» **TRY IT**
Could you copy word for word only the lines between the one containing "The height and" and the end of the listing below, both included, and leave out the pictures?

───

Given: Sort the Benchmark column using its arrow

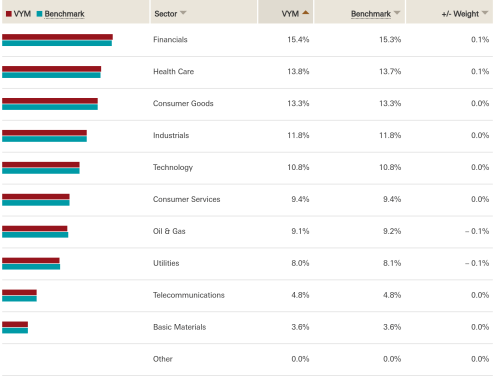Looking at the screenshot, I should coord(397,13).

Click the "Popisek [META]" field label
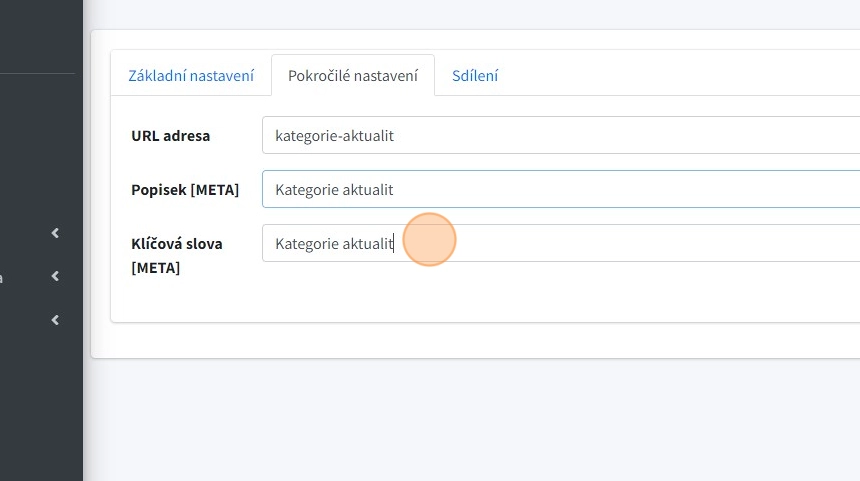(x=185, y=189)
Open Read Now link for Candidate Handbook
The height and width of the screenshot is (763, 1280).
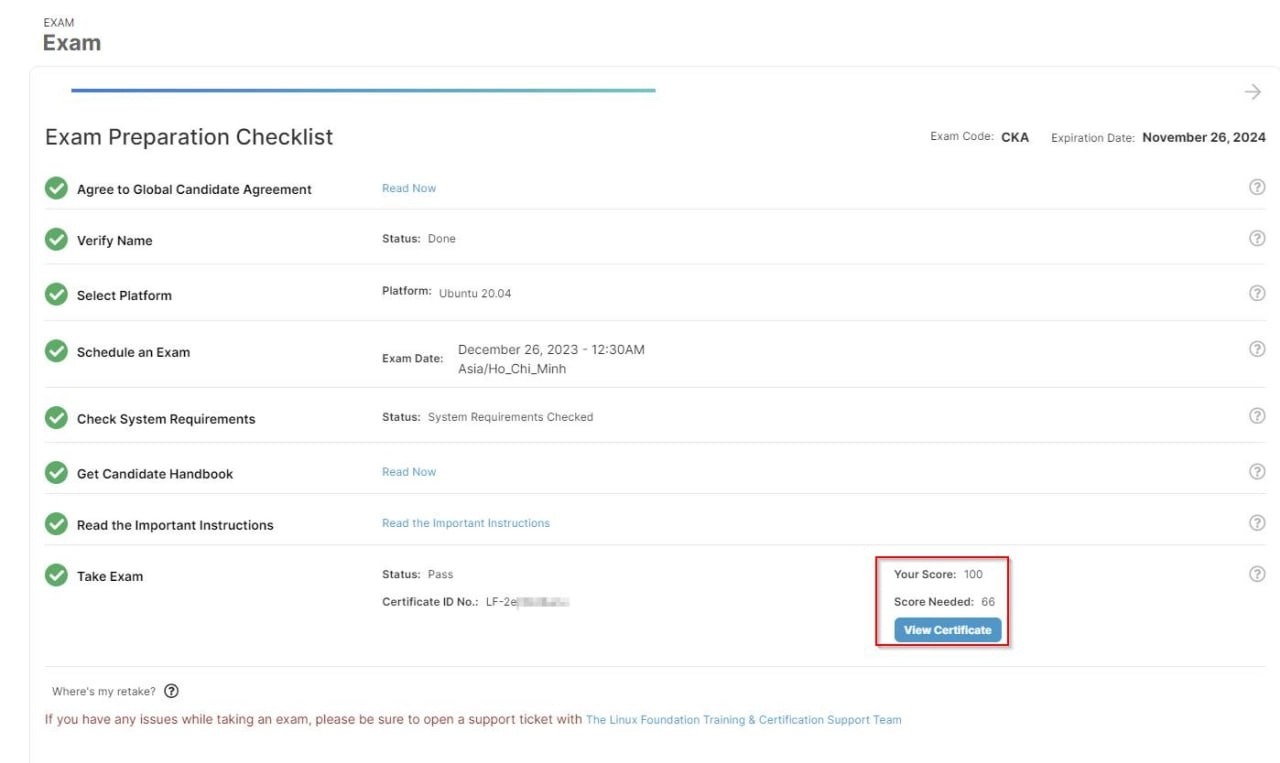[409, 472]
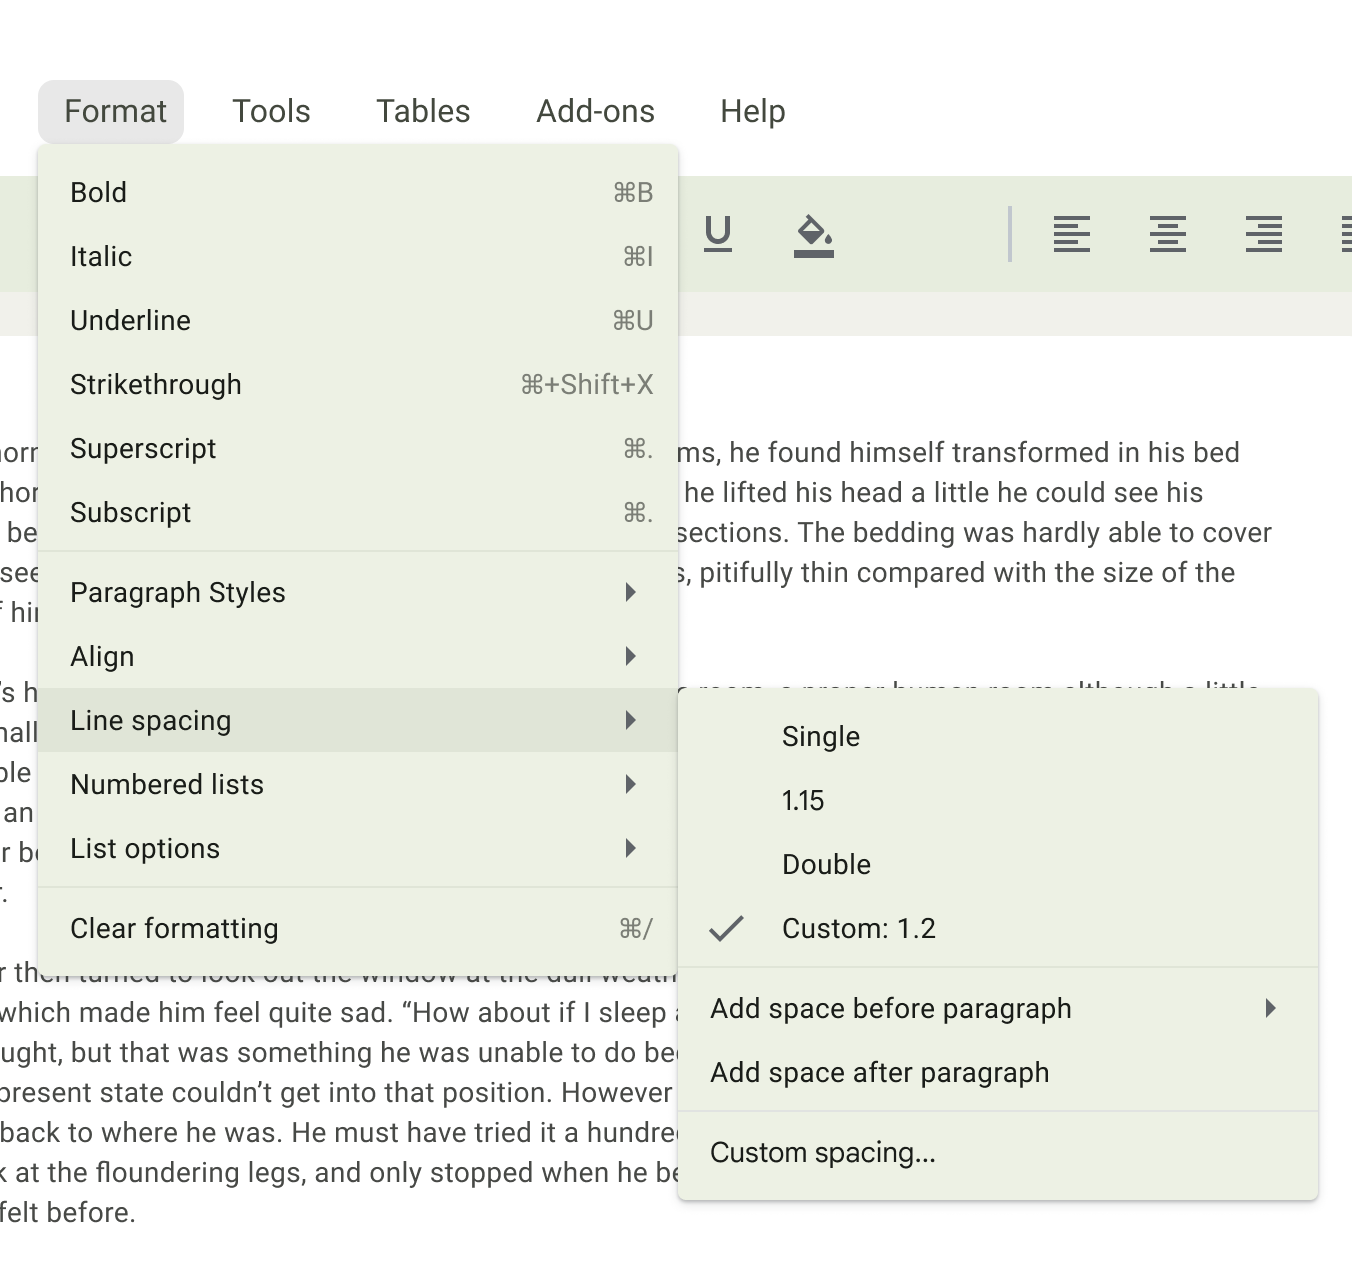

───

» **PROBLEM SOLUTION**
The height and width of the screenshot is (763, 1280).
[409, 472]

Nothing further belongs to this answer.